## start DATA SUPPLIED
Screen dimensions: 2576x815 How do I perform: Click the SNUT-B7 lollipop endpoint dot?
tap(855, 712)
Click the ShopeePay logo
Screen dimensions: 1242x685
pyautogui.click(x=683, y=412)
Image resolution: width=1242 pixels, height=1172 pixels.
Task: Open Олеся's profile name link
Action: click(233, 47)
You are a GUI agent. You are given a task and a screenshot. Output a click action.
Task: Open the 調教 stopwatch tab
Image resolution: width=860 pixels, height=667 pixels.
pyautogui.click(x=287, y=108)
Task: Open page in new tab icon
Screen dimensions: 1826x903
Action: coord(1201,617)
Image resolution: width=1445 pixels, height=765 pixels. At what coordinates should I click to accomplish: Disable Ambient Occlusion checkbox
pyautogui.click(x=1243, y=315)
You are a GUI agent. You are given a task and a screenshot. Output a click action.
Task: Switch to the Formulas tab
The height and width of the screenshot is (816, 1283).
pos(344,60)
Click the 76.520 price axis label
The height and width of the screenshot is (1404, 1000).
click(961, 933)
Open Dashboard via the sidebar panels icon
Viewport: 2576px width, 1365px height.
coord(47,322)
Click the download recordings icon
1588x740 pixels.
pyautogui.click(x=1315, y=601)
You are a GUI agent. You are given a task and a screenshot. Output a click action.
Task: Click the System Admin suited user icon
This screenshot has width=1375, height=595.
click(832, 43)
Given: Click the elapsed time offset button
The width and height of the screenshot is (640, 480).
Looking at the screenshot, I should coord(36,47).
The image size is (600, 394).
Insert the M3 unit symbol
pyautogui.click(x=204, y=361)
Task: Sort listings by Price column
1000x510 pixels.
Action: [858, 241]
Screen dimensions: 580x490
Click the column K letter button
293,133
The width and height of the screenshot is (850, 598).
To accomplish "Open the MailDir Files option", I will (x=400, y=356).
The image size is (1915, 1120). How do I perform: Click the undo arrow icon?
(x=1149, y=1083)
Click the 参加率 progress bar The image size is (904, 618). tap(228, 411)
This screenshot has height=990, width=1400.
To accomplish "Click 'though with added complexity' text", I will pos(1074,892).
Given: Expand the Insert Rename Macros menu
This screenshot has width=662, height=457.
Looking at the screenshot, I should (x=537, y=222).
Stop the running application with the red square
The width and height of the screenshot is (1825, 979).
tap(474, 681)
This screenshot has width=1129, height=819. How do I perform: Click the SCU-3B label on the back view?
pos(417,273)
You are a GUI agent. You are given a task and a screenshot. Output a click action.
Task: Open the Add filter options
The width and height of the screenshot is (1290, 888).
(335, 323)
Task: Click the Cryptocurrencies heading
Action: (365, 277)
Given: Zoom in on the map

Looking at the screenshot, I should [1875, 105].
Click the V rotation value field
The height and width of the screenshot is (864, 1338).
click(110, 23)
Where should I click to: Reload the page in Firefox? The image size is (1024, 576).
## end DATA SUPPLIED
* _AIM_
Copy out the items word for word, everything from the start down to the line containing "Action: click(233, 47)", both ends included.

* _EXERCISE ANSWER_
Screen dimensions: 2576x815 How do I perform: Click the SNUT-B7 lollipop endpoint dot?
tap(855, 712)
Click the ShopeePay logo
Screen dimensions: 1242x685
pyautogui.click(x=683, y=412)
Image resolution: width=1242 pixels, height=1172 pixels.
Task: Open Олеся's profile name link
Action: click(233, 47)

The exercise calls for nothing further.